▸ Records for the task

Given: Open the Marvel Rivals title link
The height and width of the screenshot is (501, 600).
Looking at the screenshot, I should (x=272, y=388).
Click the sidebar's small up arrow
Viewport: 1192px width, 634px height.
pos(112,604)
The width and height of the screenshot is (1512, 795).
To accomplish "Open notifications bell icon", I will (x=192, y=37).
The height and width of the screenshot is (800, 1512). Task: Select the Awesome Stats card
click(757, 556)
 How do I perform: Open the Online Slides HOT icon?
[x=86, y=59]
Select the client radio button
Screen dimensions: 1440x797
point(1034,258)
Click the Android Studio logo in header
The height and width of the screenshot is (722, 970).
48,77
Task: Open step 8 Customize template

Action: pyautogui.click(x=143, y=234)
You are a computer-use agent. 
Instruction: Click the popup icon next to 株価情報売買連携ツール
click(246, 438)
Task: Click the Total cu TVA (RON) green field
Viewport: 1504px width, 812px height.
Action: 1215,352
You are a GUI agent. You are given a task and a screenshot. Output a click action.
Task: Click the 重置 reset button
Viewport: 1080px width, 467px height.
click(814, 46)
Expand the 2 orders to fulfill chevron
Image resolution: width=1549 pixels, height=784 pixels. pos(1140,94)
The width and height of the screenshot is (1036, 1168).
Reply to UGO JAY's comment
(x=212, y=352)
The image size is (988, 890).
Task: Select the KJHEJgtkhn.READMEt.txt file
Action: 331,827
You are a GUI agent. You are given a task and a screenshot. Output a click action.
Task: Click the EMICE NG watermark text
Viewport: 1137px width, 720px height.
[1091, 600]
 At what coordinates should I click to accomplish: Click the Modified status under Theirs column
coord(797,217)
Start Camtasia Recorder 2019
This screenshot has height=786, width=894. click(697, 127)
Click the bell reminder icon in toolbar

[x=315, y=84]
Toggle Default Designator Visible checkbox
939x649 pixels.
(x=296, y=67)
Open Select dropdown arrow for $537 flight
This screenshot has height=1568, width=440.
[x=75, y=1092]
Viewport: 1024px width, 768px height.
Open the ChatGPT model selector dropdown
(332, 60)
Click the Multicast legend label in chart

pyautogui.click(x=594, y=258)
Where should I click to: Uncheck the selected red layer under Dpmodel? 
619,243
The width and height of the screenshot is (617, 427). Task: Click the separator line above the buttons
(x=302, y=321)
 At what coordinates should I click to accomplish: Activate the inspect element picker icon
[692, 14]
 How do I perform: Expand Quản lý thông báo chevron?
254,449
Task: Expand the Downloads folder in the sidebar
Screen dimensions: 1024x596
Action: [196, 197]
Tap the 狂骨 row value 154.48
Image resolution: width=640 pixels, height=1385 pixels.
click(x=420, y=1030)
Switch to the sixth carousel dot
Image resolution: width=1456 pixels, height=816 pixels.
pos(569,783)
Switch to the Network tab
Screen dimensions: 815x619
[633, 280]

▸ What the task asks
Return the listing above in its exact form.

▸ Expected output
Given: Open the Marvel Rivals title link
The height and width of the screenshot is (501, 600).
Looking at the screenshot, I should (x=272, y=388).
Click the sidebar's small up arrow
Viewport: 1192px width, 634px height.
pos(112,604)
The width and height of the screenshot is (1512, 795).
To accomplish "Open notifications bell icon", I will (x=192, y=37).
The height and width of the screenshot is (800, 1512). Task: Select the Awesome Stats card
click(757, 556)
 How do I perform: Open the Online Slides HOT icon?
[x=86, y=59]
Select the client radio button
Screen dimensions: 1440x797
point(1034,258)
Click the Android Studio logo in header
The height and width of the screenshot is (722, 970).
48,77
Task: Open step 8 Customize template

Action: pyautogui.click(x=143, y=234)
You are a computer-use agent. 
Instruction: Click the popup icon next to 株価情報売買連携ツール
click(246, 438)
Task: Click the Total cu TVA (RON) green field
Viewport: 1504px width, 812px height.
Action: 1215,352
You are a GUI agent. You are given a task and a screenshot. Output a click action.
Task: Click the 重置 reset button
Viewport: 1080px width, 467px height.
click(814, 46)
Expand the 2 orders to fulfill chevron
Image resolution: width=1549 pixels, height=784 pixels. pos(1140,94)
The width and height of the screenshot is (1036, 1168).
Reply to UGO JAY's comment
(x=212, y=352)
The image size is (988, 890).
Task: Select the KJHEJgtkhn.READMEt.txt file
Action: 331,827
You are a GUI agent. You are given a task and a screenshot. Output a click action.
Task: Click the EMICE NG watermark text
Viewport: 1137px width, 720px height.
[1091, 600]
 At what coordinates should I click to accomplish: Click the Modified status under Theirs column
coord(797,217)
Start Camtasia Recorder 2019
This screenshot has height=786, width=894. click(697, 127)
Click the bell reminder icon in toolbar

[x=315, y=84]
Toggle Default Designator Visible checkbox
939x649 pixels.
(x=296, y=67)
Open Select dropdown arrow for $537 flight
This screenshot has height=1568, width=440.
[x=75, y=1092]
Viewport: 1024px width, 768px height.
Open the ChatGPT model selector dropdown
(332, 60)
Click the Multicast legend label in chart

pyautogui.click(x=594, y=258)
Where should I click to: Uncheck the selected red layer under Dpmodel? 
619,243
The width and height of the screenshot is (617, 427). Task: Click the separator line above the buttons
(x=302, y=321)
 At what coordinates should I click to accomplish: Activate the inspect element picker icon
[692, 14]
 How do I perform: Expand Quản lý thông báo chevron?
254,449
Task: Expand the Downloads folder in the sidebar
Screen dimensions: 1024x596
Action: [196, 197]
Tap the 狂骨 row value 154.48
Image resolution: width=640 pixels, height=1385 pixels.
click(x=420, y=1030)
Switch to the sixth carousel dot
Image resolution: width=1456 pixels, height=816 pixels.
pos(569,783)
Switch to the Network tab
Screen dimensions: 815x619
[633, 280]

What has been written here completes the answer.